The total number of people across all benefits has increased to 323,160. Of those, 106,640 were on the DPB, 55,913 on the Sickness Benefit and 84,902 on the Invalid’s Benefit.

“We’re in a recession, the effect of which is increasing numbers of New Zealanders needing support from the state,” Paula Bennett says.

“Labour seems to have woken up a bit late to the fact that during a recession benefit numbers will go up. Unfortunately, we know that trend will continue.

“From day one this National-led Government has been focused on those needing our help. That's why we introduced ReStart - a targeted programme to help people who have been made redundant. It was obviously never intended to prevent job losses.

“Our new Youth Opportunities package is being very well received. Already nearly 1000 Job Ops have been created, the bulk in retail, hospitality and construction.

“In addition to that, our “triage” rate in the last week of August was 32.4%, up from 29.3% four weeks ago. That means people who thought they would need to go on a benefit are generally finding work and not needing state assistance.

“In that same week, there were 851 new vacancies listed at Work and Income, up from 728 for the same week last year. That tells us that jobs are still out there.

“Frontline staff are doing great work in matching people to jobs as quickly as possible even with the increase in people coming through Work and Income’s doors. We’ve boosted staff numbers by more than 300 to make sure that continues.
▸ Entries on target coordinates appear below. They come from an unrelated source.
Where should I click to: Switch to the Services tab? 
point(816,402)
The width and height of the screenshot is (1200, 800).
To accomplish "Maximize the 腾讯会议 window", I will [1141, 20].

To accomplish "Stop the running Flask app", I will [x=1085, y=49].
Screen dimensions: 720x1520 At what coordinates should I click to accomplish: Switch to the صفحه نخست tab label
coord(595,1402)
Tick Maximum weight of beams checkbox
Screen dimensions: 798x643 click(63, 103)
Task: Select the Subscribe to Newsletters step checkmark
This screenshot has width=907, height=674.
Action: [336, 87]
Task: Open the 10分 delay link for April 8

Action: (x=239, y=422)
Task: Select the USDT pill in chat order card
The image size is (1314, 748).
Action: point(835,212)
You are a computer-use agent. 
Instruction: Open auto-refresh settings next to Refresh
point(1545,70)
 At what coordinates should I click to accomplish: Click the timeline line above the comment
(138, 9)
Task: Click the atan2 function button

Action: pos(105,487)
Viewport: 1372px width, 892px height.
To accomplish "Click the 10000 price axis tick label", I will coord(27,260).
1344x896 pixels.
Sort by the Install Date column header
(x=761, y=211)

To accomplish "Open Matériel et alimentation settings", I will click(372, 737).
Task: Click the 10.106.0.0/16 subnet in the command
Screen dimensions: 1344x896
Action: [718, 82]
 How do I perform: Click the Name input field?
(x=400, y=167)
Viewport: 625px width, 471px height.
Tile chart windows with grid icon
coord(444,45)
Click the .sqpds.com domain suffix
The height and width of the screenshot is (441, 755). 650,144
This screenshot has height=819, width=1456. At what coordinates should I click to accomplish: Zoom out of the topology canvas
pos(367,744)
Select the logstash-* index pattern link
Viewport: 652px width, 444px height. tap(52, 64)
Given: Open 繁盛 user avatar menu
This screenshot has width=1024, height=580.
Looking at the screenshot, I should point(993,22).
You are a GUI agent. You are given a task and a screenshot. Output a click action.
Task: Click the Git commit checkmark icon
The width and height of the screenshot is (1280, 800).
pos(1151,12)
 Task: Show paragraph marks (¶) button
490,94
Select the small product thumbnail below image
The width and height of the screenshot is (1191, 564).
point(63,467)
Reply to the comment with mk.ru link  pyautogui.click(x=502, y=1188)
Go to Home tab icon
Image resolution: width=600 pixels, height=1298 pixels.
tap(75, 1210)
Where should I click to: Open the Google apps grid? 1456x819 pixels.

“We’re also seeing the average number of New Zealanders joining the Unemployment Benefit each week has slowed from a high of 1300 two months ago to about 900.

“That doesn’t mean we are complacent. Every person out of a job and looking for work has a family behind them who’s depending on them. We will continue to look for ways to support them – with a firm focus on getting them into a new job.

“Annette King needed to wake up to the realities of the recession over a year ago, but instead her Labour Government was complacent. This Government will continue to work on practical measures that are making a difference.”